-- Opening Marker --

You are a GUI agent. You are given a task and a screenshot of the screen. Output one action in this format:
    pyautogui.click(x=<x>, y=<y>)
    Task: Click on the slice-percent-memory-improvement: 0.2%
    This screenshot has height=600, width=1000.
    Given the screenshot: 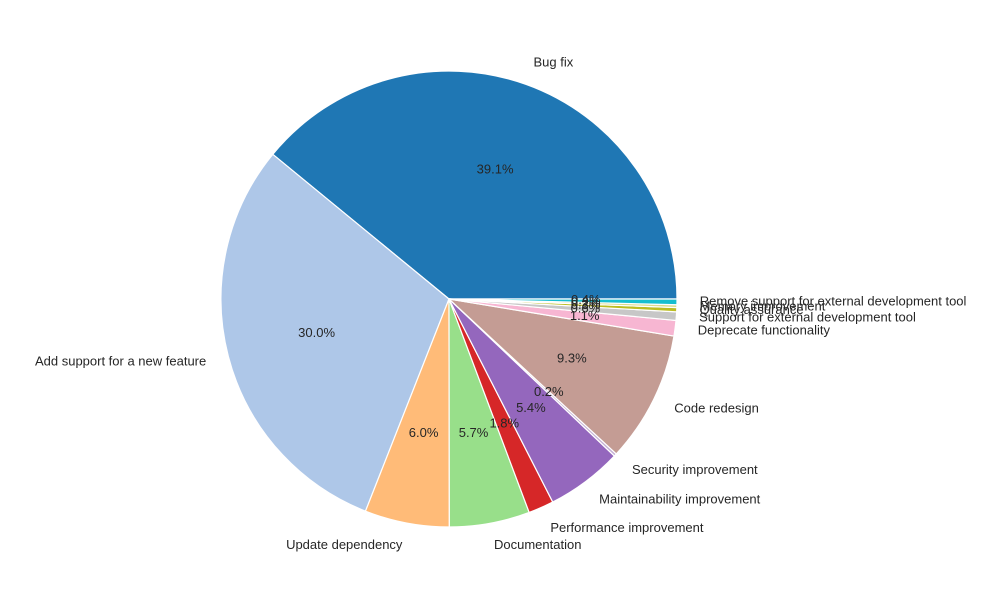 What is the action you would take?
    pyautogui.click(x=586, y=302)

-- Closing Marker --

> **EXERCISE**:
Starting at the beginning of the rows and stopping after the line that contains "This screenshot has", reproduce those lines with "screenshot" replaced by "screen capture" and everything else left unchanged.

> **RESPONSE BOX**:
You are a GUI agent. You are given a task and a screen capture of the screen. Output one action in this format:
    pyautogui.click(x=<x>, y=<y>)
    Task: Click on the slice-percent-memory-improvement: 0.2%
    This screen capture has height=600, width=1000.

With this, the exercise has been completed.